In the information era, data is a foundational element of all businesses. Data is collected, stored, and analyzed allowing businesses to gain a new depth of insight into their customers. With an endless amount of possibilities to grow their business in a smarter, more agile way, this data needs to be available around the clock to ensure the operational success of the business.
Data that once lived in basements and backrooms is being moved to cloud-based servers and SaaS applications. Historically, data backup has always been a key component of any IT strategy – whether it was stored on floppy disks, duplicate servers, or in custom built applications. With this shift to the cloud, backups shouldn’t be taken out of the strategy; rather, it should be re-thought to be more adaptable and cost-effective – the same reason you moved to the cloud in the first place.
But Isn’t The Cloud Already Backed Up?
There is a common misconception that the cloud is backed up. However, while Amazon, Google, and Salesforce all have disaster recovery plans for the data they store on their servers, is that the only way you think you’ll be affected by data loss?
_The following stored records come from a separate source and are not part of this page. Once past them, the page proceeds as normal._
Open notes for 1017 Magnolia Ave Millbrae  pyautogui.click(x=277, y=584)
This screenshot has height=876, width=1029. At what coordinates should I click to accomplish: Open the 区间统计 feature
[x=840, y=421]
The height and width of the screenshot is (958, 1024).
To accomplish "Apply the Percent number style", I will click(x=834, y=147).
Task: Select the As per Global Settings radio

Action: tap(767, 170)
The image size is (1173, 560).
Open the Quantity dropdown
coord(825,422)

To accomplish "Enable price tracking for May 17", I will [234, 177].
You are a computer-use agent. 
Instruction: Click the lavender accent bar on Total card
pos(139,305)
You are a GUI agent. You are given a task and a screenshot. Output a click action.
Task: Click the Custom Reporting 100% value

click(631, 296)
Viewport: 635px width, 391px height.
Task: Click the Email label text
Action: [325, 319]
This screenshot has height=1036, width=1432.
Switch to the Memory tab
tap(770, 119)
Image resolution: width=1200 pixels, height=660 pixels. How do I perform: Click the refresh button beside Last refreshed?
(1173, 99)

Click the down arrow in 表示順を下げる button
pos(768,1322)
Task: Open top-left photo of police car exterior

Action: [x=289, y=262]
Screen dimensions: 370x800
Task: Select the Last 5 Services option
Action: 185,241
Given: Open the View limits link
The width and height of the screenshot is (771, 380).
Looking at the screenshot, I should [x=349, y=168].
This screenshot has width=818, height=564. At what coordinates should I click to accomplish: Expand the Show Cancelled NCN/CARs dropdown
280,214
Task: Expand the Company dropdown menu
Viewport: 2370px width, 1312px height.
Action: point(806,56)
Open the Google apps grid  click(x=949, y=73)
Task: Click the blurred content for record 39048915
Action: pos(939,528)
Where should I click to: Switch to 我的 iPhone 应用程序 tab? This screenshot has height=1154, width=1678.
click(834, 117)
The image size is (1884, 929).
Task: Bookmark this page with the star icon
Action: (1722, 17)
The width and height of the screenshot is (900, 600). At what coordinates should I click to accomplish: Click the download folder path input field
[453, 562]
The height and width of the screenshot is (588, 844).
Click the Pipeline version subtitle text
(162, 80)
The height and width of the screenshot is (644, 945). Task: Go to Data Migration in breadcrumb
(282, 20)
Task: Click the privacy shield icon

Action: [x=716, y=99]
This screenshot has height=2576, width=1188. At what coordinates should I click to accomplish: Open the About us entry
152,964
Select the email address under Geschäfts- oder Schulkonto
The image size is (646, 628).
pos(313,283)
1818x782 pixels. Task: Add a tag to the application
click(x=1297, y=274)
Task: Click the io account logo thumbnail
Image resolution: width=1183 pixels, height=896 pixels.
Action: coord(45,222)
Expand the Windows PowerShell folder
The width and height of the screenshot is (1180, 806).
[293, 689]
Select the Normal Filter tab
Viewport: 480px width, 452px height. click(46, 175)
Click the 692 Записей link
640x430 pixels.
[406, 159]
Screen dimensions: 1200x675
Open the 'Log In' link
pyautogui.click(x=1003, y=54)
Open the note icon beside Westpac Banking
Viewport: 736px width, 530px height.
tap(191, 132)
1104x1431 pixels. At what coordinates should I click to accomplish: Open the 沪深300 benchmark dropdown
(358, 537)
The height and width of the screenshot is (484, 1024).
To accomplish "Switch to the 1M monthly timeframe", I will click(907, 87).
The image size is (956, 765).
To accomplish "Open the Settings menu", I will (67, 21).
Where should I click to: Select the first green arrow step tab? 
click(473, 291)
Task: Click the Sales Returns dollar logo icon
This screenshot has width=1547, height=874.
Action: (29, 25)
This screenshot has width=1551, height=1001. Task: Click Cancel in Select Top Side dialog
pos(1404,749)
It’s more likely that an employee is going to delete something they end up needing two weeks later than all of Google’s servers being destroyed by a tornado. Google and Salesforce both have limited functionality when it comes to getting your data back if it is lost for reasons other than hardware failure or disasters. In fact, Salesforce has a high cost associated with recovering your data and it can take up to 15 days. These applications usually aren’t the responsible party for your data loss, but they aren’t built to protect you against accidental or malicious actions either. In other words, if the data loss is your fault, you’re out of luck in most cases unless you have your own backup solution.
How Can I Lose Data?
Data loss has serious implications for businesses affected. The Cloud Security Alliance listed Data Loss in the top 10 severe threats to cloud security in 2017. For businesses that sustain data loss, statistics show that 60% of those companies will be out of business within 6 months of the disaster.